The real Gilgamesh becomes king.

2600 BCE

Early Sumerian literature appears and the real Gilgamesh is deified in the gods list.

2400 BCE

The real Gilgamesh is worshipped in cults.

2350-2200 BCE

The advent of the Old Akkadian Empire occurs when King Sargon conquers Sumer. Akkadian emerges as the language of empire and later becomes one of the written languages of the story of Gilgamesh.

2100 BCE

The oldest known copy of a Sumerian Gilgamesh poem dates from 2100.

2050 BCE

The fall of Ur occurs and spoken Sumerian dies out.

1800 BCE

The Old Babylonian Gilgamesh epic is written by an unknown person between 1800-1600 BCE.

1600 BCE

Babylon is sacked by the Hittites.

1400 BCE

Copies are made of the Middle Babylonian versions of Gilgamesh epic “Surpassing all other kings.”

1200-1100 BCE

Organizing and editing of Babylonian literature, including the Gilgamesh story takes place. Sin-liqe-unninni edits “Surpassing all other Kings” and other materials into the Akkadian-language epic “He who saw the deep.”

900 BCE

The Assyrians overthrow the Hittites.

668 BCE

King Ashurbanipal takes the throne at Nineveh. Sin-liqe-unninni’s version of the epic is copied for Ashurbanipal.

627 BCE

Nineveh falls following the death of King Ashurbanipal and spoken Akkadian is dying out.

500-200 BCE

Babylonian literature is copied out and preserved in libraries of temples and scholars. The last cuneiform tablets are written.
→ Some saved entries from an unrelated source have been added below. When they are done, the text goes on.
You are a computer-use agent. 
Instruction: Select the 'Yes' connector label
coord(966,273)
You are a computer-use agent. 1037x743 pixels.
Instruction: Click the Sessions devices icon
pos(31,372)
Scribes use the Gilgamesh stories for practice, and archeological research has relied on these copies to help reconstruct the story of the text.

100 BCE

The story of Gilgamesh is lost when the tablets it is written on are dispersed and buried in many regions of the Near East.

1840s CE

Archeologists find tablets of the Gilgamesh epic in various sites, including the ruins of Ashurbanipal’s palace in Nineveh. The tablets, which the archaeologists could not read, were deposited at the British Museum in London.

1872

Amateur Assyriologist George Smith deciphers the tablets at the British Museum relating Utnapishtim’s story of the flood. Smith’s work becomes front-page news, and Gilgamesh begins a new life claiming its role as the first story of World Literature.

1900s–2000s

Gilgamesh is compiled, translated, and published in many editions and languages. Continuing archeological and textual research improve the text.